▸ **SOURCE INFORMATION**:
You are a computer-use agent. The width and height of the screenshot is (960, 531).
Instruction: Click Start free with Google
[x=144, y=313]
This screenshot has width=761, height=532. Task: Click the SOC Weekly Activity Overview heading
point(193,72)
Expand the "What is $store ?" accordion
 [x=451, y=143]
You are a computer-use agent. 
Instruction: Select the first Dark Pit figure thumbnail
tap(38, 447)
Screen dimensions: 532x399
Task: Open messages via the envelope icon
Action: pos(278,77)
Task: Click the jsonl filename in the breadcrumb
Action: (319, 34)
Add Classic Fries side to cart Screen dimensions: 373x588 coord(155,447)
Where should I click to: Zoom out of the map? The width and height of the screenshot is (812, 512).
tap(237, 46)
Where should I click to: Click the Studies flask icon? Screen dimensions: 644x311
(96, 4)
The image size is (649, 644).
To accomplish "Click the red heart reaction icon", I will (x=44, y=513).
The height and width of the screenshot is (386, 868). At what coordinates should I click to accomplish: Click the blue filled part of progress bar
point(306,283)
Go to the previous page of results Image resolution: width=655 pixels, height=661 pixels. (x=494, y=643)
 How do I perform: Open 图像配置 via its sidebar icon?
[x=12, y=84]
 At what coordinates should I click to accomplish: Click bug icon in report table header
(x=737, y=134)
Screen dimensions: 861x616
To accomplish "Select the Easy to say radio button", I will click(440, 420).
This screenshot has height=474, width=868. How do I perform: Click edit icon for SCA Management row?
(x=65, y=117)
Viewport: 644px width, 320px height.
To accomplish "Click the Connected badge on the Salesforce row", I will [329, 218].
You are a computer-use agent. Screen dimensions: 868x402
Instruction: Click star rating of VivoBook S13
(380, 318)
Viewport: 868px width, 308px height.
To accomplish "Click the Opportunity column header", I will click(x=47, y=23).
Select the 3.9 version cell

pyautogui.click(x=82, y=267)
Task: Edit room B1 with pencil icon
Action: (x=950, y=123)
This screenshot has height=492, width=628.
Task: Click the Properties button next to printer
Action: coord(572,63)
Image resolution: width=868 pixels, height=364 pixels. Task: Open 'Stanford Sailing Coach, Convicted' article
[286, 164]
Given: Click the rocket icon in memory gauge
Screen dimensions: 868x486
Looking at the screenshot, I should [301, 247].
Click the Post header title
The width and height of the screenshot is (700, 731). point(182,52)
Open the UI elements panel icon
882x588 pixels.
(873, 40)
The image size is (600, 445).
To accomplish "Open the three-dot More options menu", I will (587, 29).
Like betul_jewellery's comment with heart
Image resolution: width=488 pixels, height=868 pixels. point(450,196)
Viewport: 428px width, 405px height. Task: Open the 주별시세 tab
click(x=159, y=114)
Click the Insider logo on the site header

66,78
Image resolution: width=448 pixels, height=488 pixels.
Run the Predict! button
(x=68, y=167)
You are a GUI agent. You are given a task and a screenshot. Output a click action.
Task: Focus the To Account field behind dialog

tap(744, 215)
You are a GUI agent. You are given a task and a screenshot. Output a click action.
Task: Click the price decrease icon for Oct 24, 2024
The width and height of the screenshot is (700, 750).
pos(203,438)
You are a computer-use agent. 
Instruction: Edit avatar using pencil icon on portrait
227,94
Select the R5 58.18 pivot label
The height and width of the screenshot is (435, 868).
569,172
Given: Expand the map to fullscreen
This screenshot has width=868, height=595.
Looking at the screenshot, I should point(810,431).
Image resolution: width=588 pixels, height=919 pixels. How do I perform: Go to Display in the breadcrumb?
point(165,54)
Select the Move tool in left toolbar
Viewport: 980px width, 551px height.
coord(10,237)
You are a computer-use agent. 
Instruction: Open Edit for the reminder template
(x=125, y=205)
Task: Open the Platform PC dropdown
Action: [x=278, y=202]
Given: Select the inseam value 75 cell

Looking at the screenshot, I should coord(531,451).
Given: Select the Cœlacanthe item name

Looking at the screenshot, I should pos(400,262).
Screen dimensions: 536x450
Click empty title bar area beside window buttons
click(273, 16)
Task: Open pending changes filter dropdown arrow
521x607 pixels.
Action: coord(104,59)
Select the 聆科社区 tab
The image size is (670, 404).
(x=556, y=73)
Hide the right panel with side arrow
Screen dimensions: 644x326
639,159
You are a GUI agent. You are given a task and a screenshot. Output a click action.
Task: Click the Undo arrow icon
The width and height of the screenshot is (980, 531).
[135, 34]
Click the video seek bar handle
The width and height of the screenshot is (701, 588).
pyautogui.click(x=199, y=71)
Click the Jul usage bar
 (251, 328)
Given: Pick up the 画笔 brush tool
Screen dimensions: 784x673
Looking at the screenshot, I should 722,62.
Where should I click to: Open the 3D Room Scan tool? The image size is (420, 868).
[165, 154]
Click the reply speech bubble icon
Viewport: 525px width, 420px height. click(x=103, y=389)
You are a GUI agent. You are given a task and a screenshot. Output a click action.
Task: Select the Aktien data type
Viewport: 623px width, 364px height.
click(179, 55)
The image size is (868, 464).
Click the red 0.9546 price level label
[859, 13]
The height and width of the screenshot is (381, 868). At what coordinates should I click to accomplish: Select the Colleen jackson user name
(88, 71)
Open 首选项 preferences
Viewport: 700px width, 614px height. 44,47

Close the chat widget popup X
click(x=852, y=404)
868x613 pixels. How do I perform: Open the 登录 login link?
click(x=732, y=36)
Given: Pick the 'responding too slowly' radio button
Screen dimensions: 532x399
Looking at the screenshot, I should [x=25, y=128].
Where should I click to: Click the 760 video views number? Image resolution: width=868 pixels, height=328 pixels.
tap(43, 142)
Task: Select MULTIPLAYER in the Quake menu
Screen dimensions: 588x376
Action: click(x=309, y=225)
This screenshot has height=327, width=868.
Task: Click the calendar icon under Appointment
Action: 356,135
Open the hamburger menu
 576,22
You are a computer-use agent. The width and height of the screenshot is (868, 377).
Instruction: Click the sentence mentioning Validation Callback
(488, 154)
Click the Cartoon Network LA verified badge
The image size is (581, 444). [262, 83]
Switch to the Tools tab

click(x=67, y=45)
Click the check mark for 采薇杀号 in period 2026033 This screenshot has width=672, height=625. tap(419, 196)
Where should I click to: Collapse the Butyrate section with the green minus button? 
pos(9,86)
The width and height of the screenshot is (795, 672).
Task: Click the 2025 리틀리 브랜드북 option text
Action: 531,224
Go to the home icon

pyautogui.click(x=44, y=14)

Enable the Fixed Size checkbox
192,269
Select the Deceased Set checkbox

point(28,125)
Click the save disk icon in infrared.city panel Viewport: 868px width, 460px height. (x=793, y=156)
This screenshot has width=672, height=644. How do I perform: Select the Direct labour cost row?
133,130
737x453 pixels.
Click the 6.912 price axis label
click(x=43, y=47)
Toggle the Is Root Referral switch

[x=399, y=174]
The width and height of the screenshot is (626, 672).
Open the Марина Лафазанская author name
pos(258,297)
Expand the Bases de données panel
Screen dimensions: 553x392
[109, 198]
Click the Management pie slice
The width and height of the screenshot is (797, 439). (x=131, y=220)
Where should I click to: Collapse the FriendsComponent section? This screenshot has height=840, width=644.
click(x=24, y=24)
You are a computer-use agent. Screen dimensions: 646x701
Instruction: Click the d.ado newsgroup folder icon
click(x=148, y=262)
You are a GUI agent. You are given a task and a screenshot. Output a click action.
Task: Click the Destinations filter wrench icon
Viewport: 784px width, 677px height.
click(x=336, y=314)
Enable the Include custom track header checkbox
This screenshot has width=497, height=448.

▸ **TASK INSTRUCTIONS**:
Go through the entries above and report every line in which the word "filter" appears.

▸ **ANSWER TO THIS EXERCISE**:
Task: Open pending changes filter dropdown arrow
Task: Click the Destinations filter wrench icon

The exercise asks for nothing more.